>>>
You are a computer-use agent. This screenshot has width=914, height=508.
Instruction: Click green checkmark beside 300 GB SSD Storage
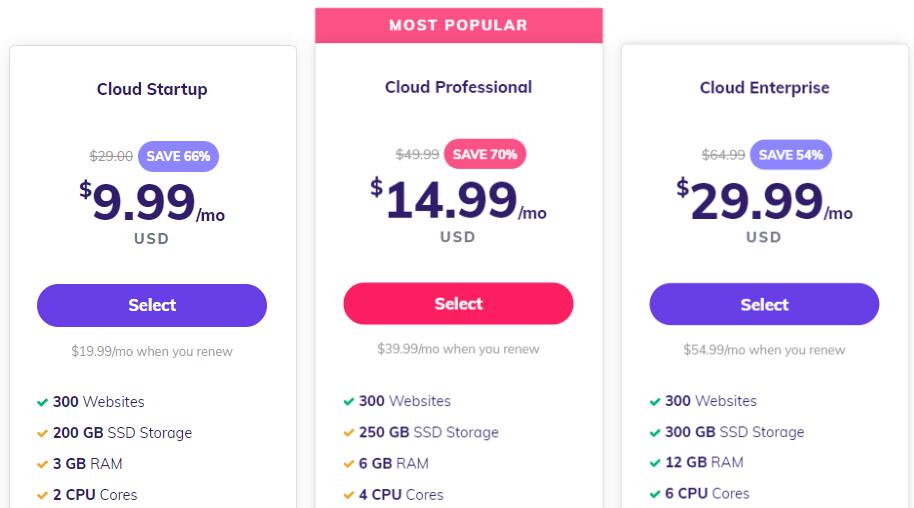click(655, 433)
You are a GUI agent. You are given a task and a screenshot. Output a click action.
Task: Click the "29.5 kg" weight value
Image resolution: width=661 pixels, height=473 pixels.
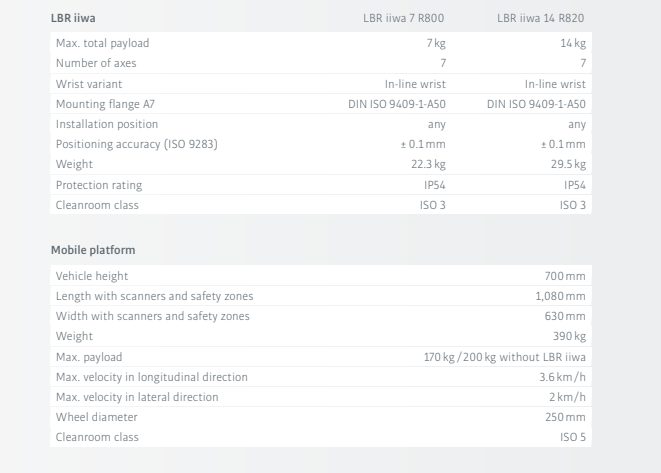pos(569,164)

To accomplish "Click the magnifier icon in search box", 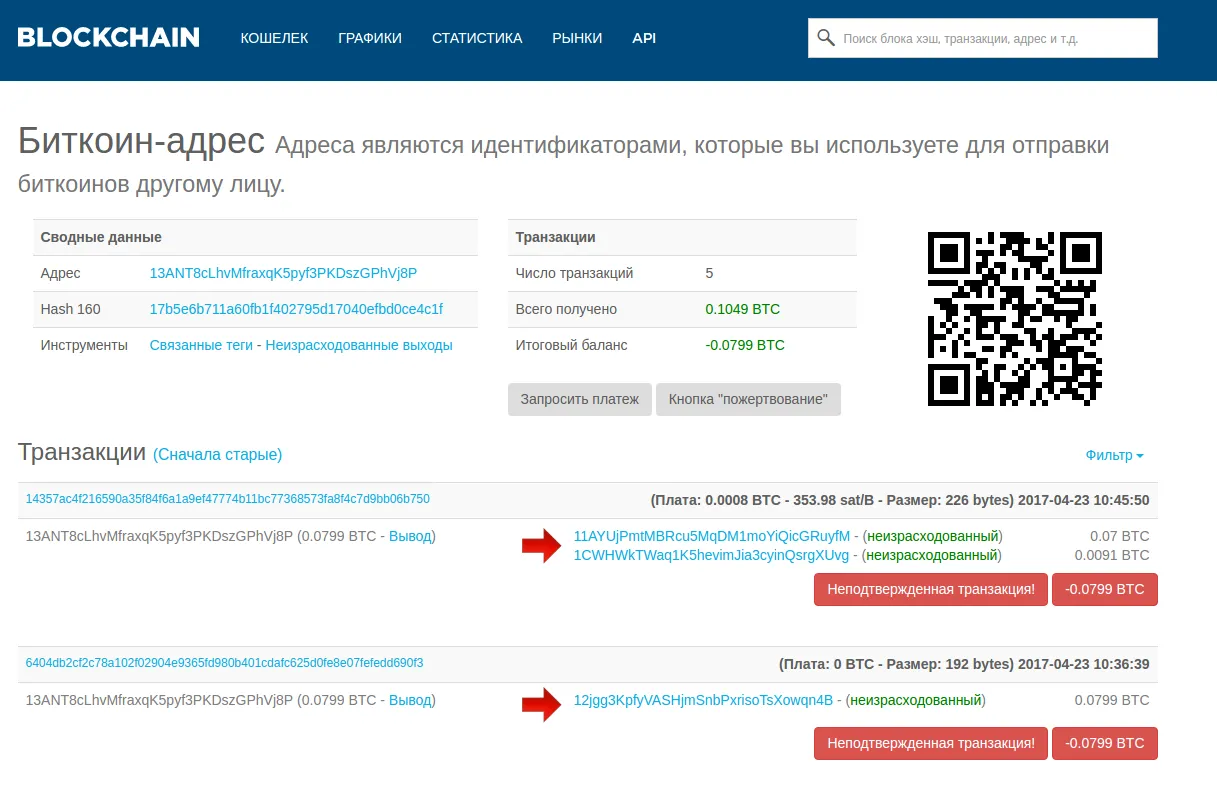I will pos(826,38).
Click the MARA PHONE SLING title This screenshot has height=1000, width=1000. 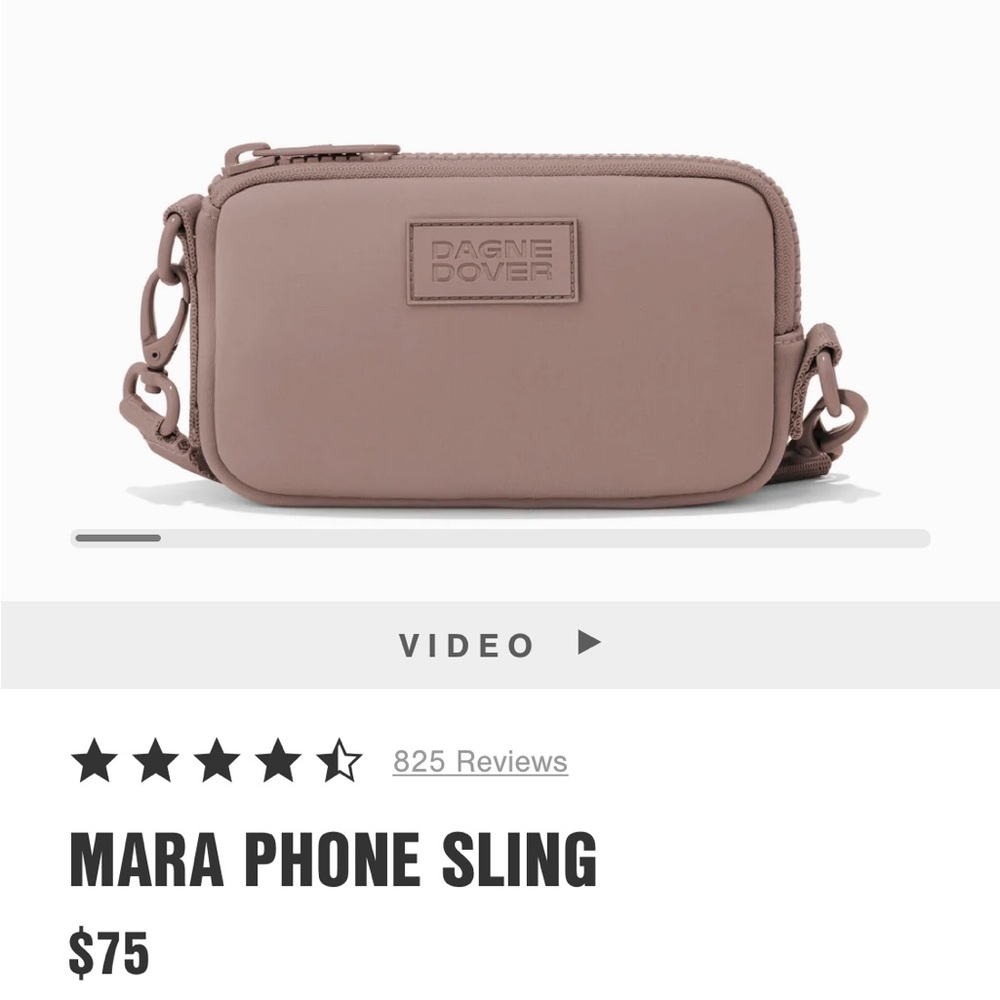[x=333, y=860]
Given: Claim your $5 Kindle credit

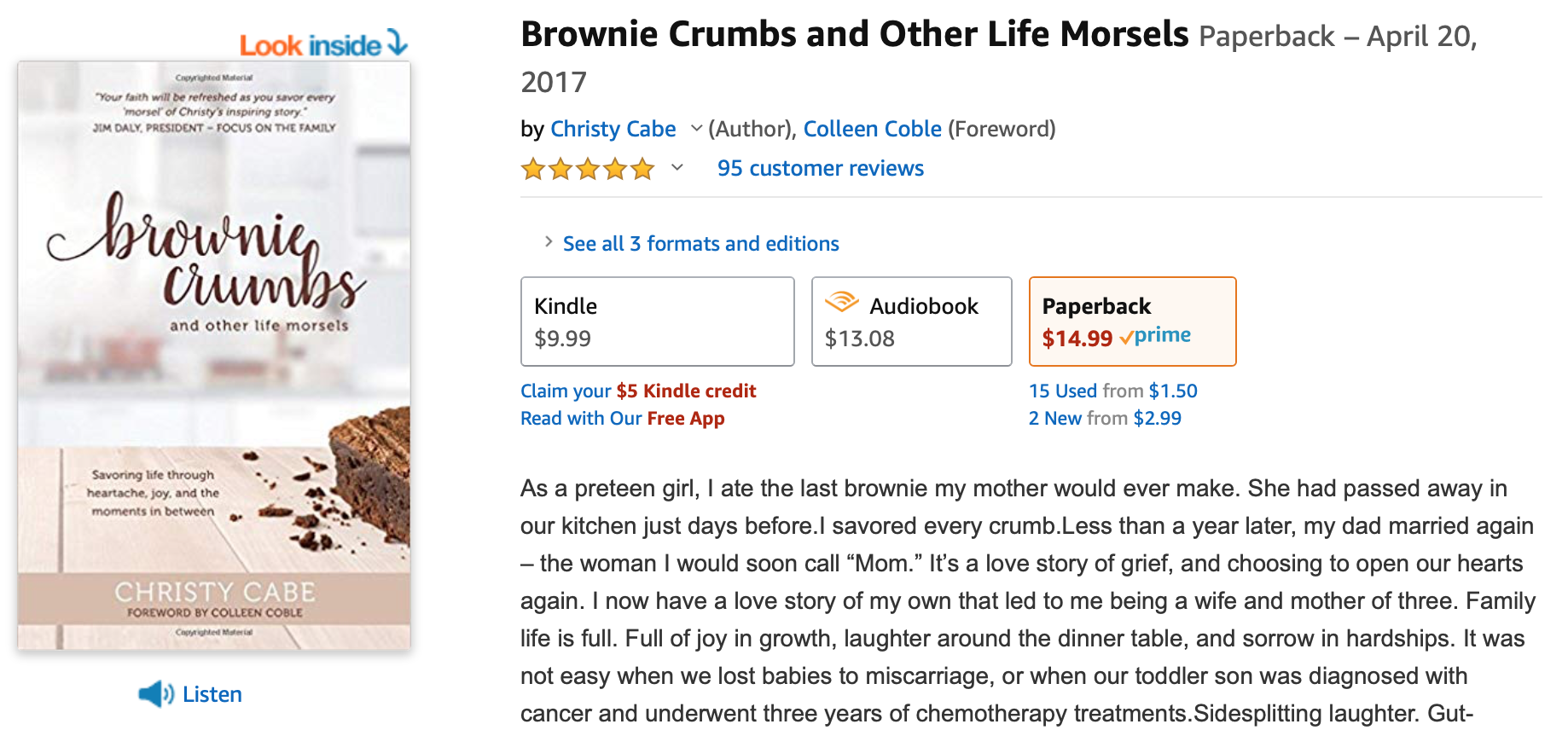Looking at the screenshot, I should pos(638,391).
<<<
→ Task brief
Among the lines above, return each one holding the string "agent".

→ Solution to the problem
You are a computer-use agent. This screenshot has width=914, height=508.
You are a GUI agent. You are given a task and a screenshot. Output a click action.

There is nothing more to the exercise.